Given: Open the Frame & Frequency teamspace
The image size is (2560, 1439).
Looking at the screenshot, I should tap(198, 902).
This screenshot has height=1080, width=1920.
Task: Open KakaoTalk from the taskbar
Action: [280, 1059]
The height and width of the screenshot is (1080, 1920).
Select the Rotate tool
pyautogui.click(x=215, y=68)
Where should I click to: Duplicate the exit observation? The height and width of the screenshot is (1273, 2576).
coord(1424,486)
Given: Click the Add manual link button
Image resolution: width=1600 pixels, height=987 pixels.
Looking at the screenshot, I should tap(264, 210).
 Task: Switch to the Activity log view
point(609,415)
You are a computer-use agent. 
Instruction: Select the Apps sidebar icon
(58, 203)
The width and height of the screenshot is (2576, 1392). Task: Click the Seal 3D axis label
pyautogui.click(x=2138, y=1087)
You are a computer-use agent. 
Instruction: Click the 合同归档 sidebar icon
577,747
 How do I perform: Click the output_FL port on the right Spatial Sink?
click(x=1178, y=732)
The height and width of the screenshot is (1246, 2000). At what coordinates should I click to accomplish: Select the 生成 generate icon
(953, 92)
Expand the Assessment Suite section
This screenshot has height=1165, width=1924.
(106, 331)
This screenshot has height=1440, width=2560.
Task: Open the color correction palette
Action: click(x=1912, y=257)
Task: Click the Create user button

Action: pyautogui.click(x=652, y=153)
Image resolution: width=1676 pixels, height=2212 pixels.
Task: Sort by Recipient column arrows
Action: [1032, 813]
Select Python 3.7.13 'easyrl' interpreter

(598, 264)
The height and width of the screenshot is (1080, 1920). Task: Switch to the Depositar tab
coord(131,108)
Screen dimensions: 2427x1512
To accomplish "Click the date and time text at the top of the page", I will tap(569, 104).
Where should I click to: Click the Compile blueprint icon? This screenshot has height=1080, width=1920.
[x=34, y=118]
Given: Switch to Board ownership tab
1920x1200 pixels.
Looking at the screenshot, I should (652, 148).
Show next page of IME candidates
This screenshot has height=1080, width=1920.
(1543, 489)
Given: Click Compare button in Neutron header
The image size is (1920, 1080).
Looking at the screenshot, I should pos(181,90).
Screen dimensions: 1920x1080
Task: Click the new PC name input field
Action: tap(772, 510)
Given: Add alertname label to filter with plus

Task description:
Your response should consist of the whole listing, repeated exactly.

Answer for the task:
Given: Open the Frame & Frequency teamspace
The image size is (2560, 1439).
Looking at the screenshot, I should tap(198, 902).
This screenshot has height=1080, width=1920.
Task: Open KakaoTalk from the taskbar
Action: [280, 1059]
The height and width of the screenshot is (1080, 1920).
Select the Rotate tool
pyautogui.click(x=215, y=68)
Where should I click to: Duplicate the exit observation? The height and width of the screenshot is (1273, 2576).
coord(1424,486)
Given: Click the Add manual link button
Image resolution: width=1600 pixels, height=987 pixels.
Looking at the screenshot, I should tap(264, 210).
 Task: Switch to the Activity log view
point(609,415)
You are a computer-use agent. 
Instruction: Select the Apps sidebar icon
(58, 203)
The width and height of the screenshot is (2576, 1392). Task: Click the Seal 3D axis label
pyautogui.click(x=2138, y=1087)
You are a computer-use agent. 
Instruction: Click the 合同归档 sidebar icon
577,747
 How do I perform: Click the output_FL port on the right Spatial Sink?
click(x=1178, y=732)
The height and width of the screenshot is (1246, 2000). At what coordinates should I click to accomplish: Select the 生成 generate icon
(953, 92)
Expand the Assessment Suite section
This screenshot has height=1165, width=1924.
(106, 331)
This screenshot has height=1440, width=2560.
Task: Open the color correction palette
Action: click(x=1912, y=257)
Task: Click the Create user button

Action: pyautogui.click(x=652, y=153)
Image resolution: width=1676 pixels, height=2212 pixels.
Task: Sort by Recipient column arrows
Action: [1032, 813]
Select Python 3.7.13 'easyrl' interpreter

(598, 264)
The height and width of the screenshot is (1080, 1920). Task: Switch to the Depositar tab
coord(131,108)
Screen dimensions: 2427x1512
To accomplish "Click the date and time text at the top of the page", I will tap(569, 104).
Where should I click to: Click the Compile blueprint icon? This screenshot has height=1080, width=1920.
[x=34, y=118]
Given: Switch to Board ownership tab
1920x1200 pixels.
Looking at the screenshot, I should (652, 148).
Show next page of IME candidates
This screenshot has height=1080, width=1920.
(1543, 489)
Given: Click Compare button in Neutron header
The image size is (1920, 1080).
Looking at the screenshot, I should pos(181,90).
Screen dimensions: 1920x1080
Task: Click the new PC name input field
Action: tap(772, 510)
Given: Add alertname label to filter with plus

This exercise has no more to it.